Monday 29 March 2021

Diploma Module 4 Chapter 2 - Traditional Stitch Samples

My traditional stitch samples have been inserted into line drawings of slips of varying scales, postcard size. They are displayed in my sketchbook using transparent photo corners, as in a photo album, but here are shown individually in the order they appear in my sketchbook with the actual sketchbook pages shown at the end.

Traditional Stitches 

4-30    Counted thread shape using water soluble 'canvas'.  I used this as I didn't have any waste canvas.  The tent stitch shapes created were outlined in black back stitch.  The water soluble comes with holes. It was easy to use and dissolving the water soluble 'canvas' didn't distort the stitches.


4-31    Kantha shape II.  Kantha is very flexible and can be stitched in many different ways.  Having now stitched many kantha projects it remains one of my favourite techniques as is so portable.  I stitched the leaves in two ways.


4-32    Kantha shape I


4-33    Speckled shape


4-34    Chain stitch filled shape


4-35    Long and short stitch solidly stitched shape with split stitch outline


4-36    Felt-padded shape solidly covered in satin stitch


4-37    Wired shape filled with single Brussels stitch and wire covered in buttonhole stitch


4-38    Needlelace shape in single Brussels stitch


4-39    'Slip' shape in tent stitch.  The question was, how many stitches to the inch?  I picked up a piece of fine linen for this sample and on completion realised I had 42 stitches to the inch. Jaqui Carey in her book Elizabethan Stitches suggests 'many of the opulent examples are so fine, with the linen equating to at least 35-count canvas' .  Perhaps mine is rather extreme stitching  (1764 stitches to the square inch) - with such fine linen there is no problem forming the curves on the pansy! Yes, it took hours!


4-40    'Flap' shape filled with Hollie Stitch.  The petal is open at the top.

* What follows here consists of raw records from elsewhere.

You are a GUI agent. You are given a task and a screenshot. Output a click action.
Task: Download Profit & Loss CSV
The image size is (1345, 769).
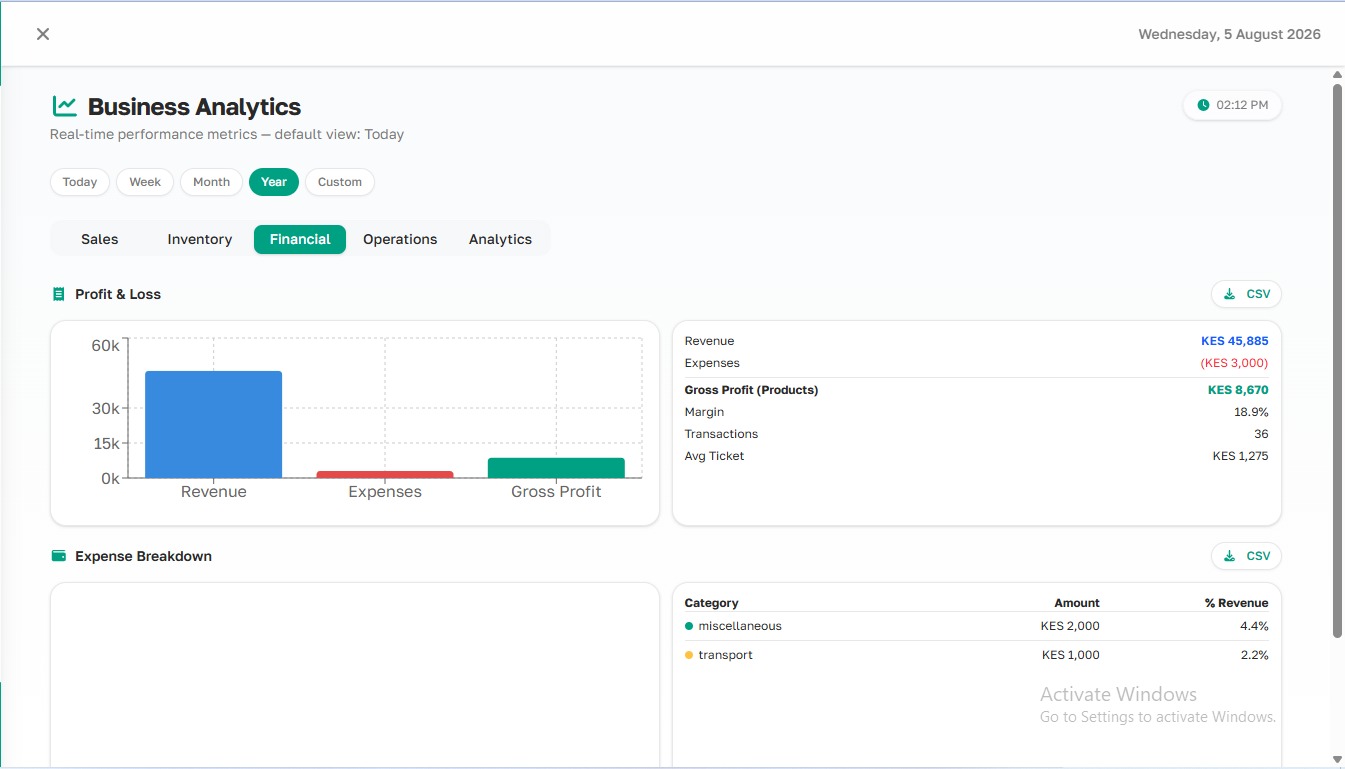(x=1246, y=294)
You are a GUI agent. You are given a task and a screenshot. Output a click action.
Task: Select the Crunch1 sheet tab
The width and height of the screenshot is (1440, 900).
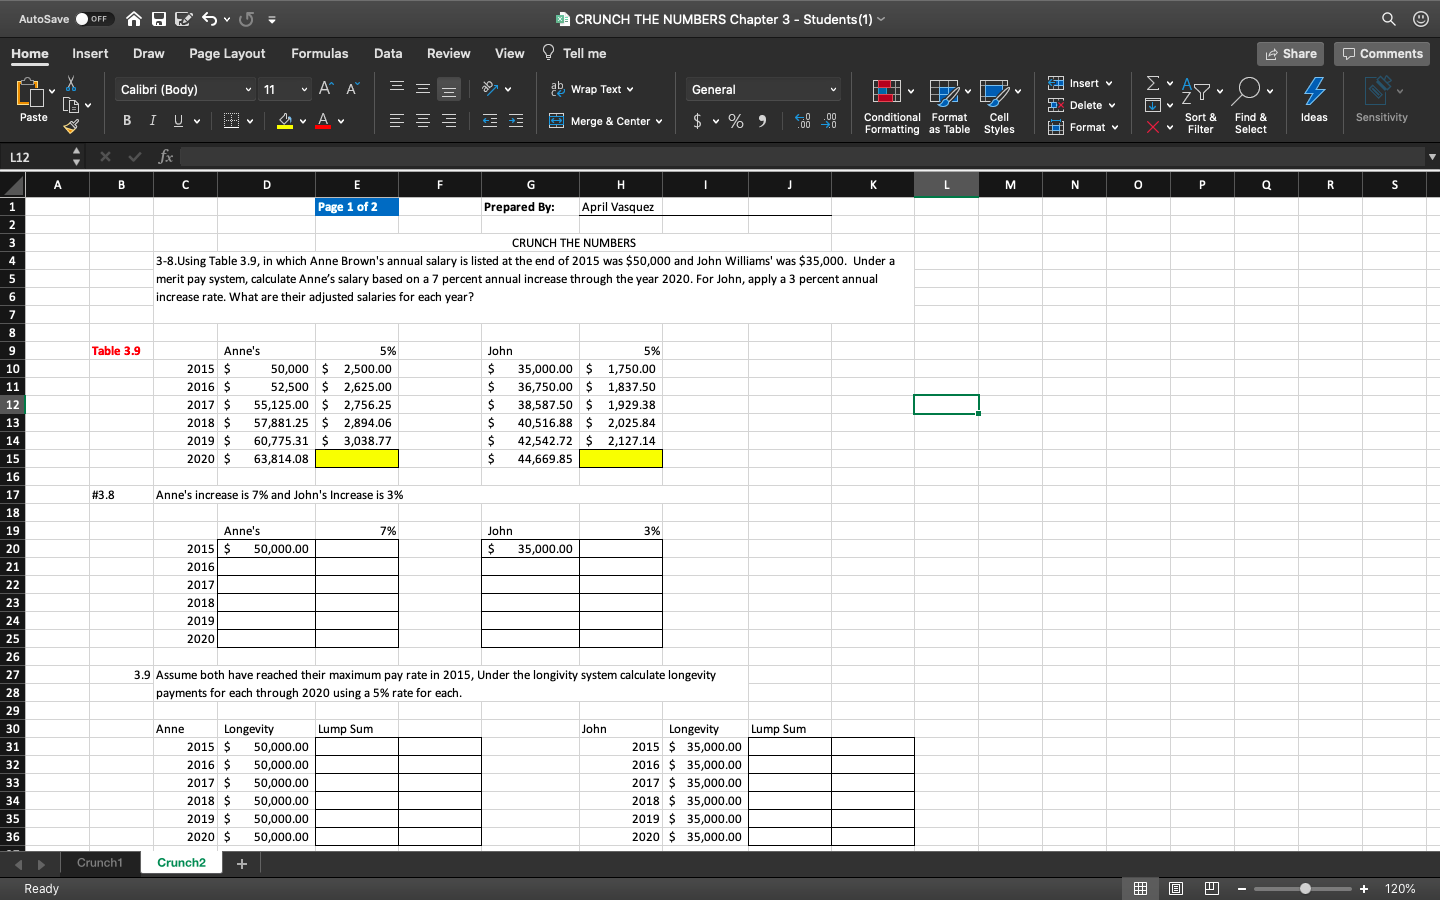point(100,862)
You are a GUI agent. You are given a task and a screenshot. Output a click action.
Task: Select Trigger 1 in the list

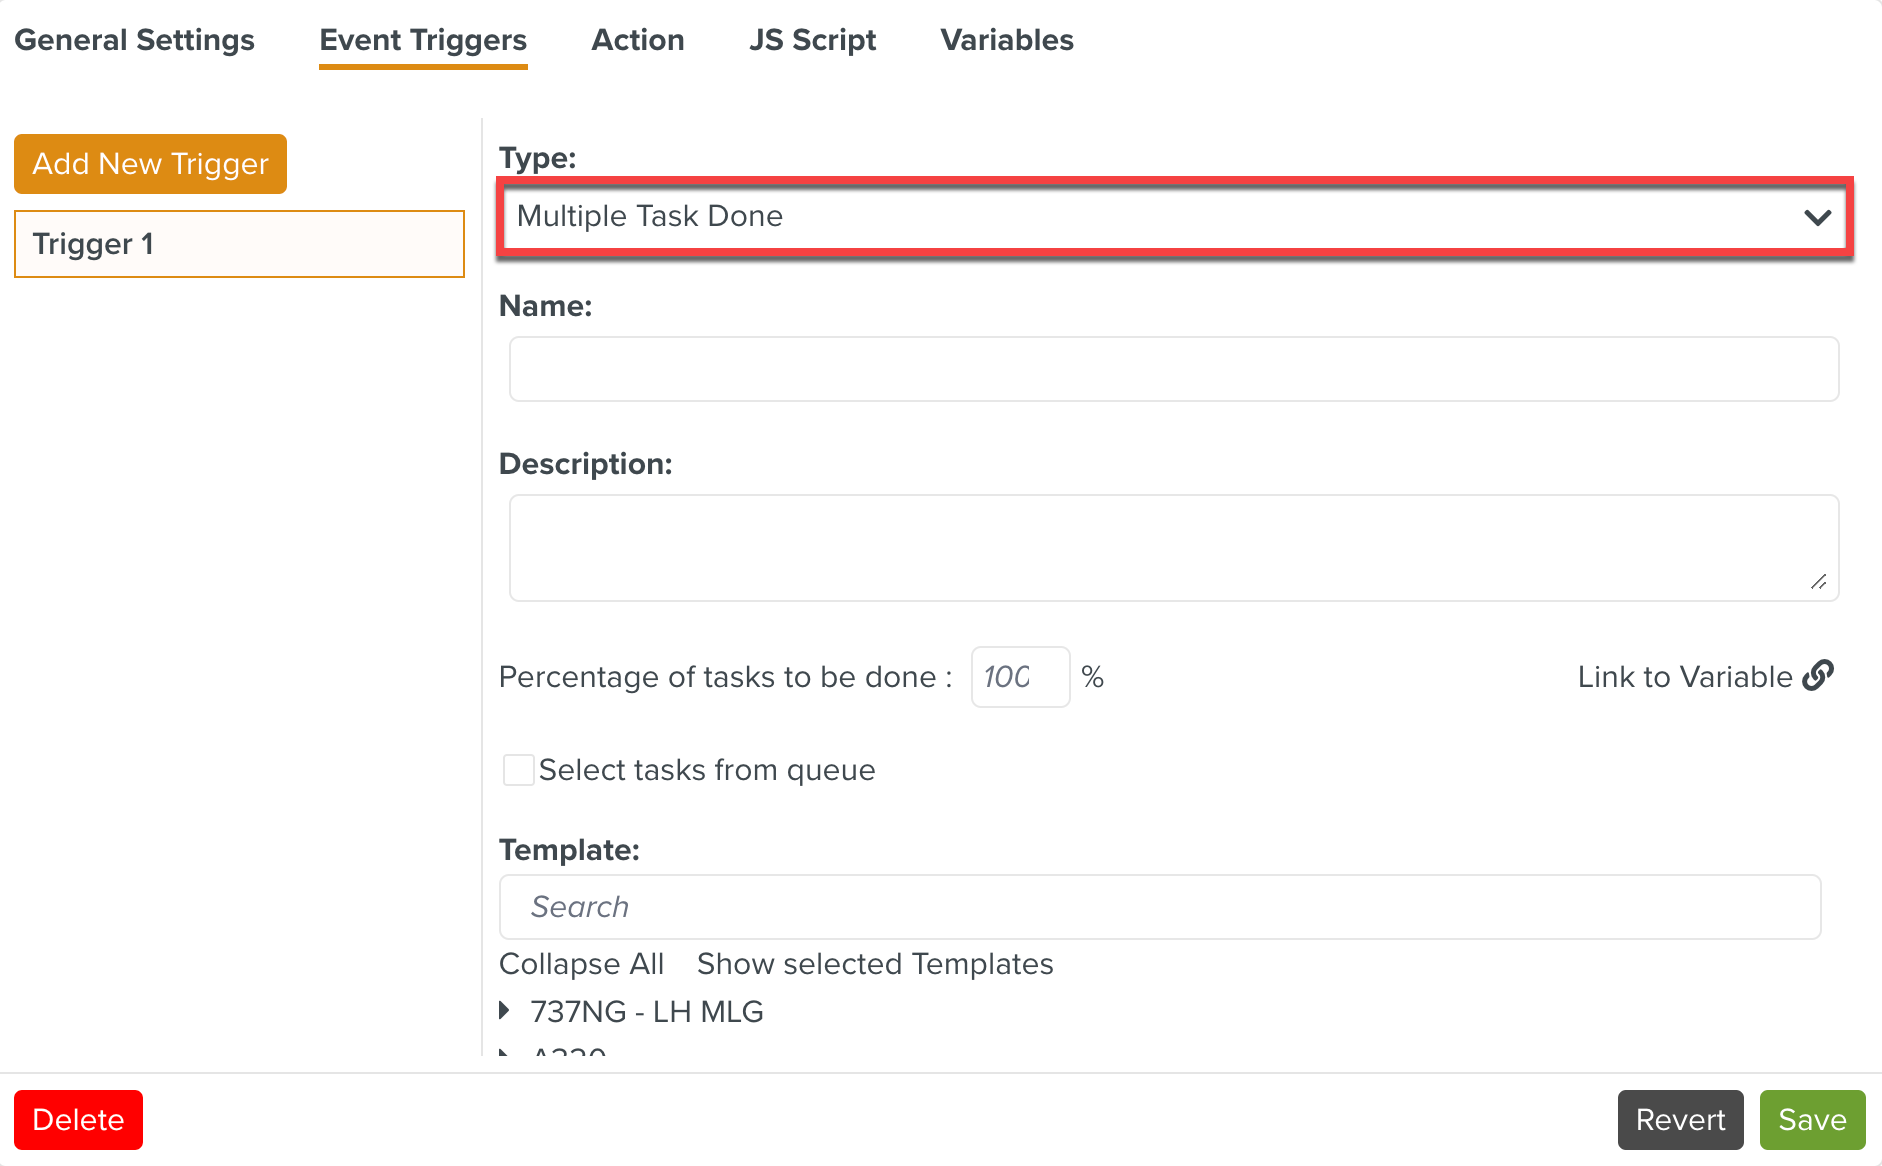tap(239, 244)
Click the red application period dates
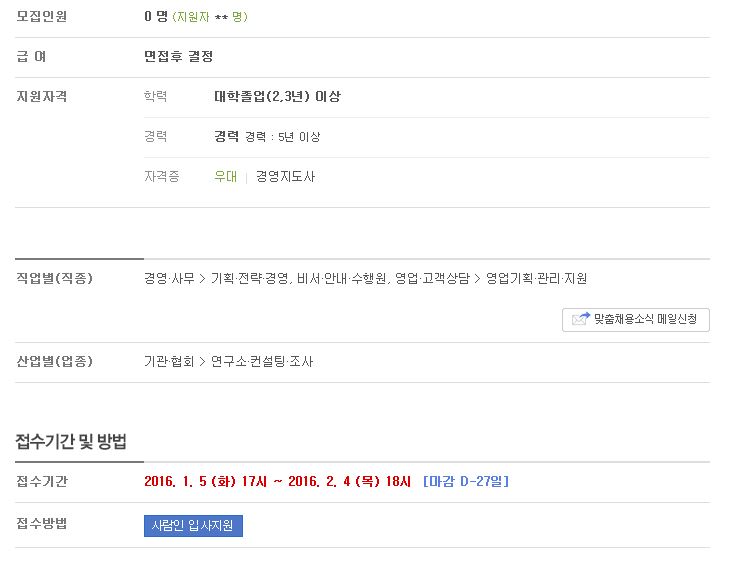 click(x=277, y=481)
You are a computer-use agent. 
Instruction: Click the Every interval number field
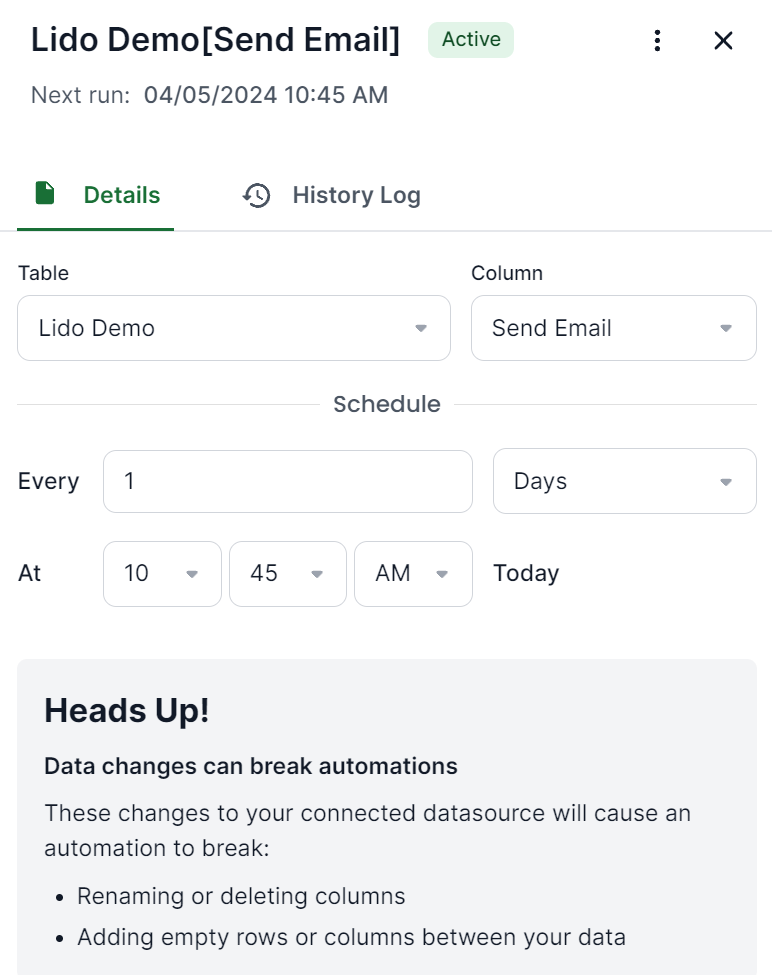click(x=287, y=481)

4-41    Pattern darned shape, with pattern darning in different directions


Stitches from North African Embroidery research

4-42    Astrakan Stitch


4-43    Eastern Stitch


4-44    Algerian Eye Stitch


4-45    Musabak Stitch and Turkish Triangular Stitch
These two stitches are show together here as they are both based on a triangular structure.  However, the Turkish stitch is not pulled and the diagonal is worked last and is therefore dominant giving it a different appearance to the Musabak stitch which is worked in a frame and pulled tight, giving it a very different look.  Mary Thomas describes Three-sided Stitch/Bermuda Faggoting/Lace Stitch/point turc/Turkish Stitch but she doesn't work it on the diagonal as it is done in Ottoman Embroidery - see Beginner's Guide to Ottoman Embroidery by Joyce I Ross - which is closer to the way of working this stitch in North African embroidery.


4-46    Sorbello Stitch


4-4, 4-5 and 4-7 are sketchbook pages showing the traditional stitches.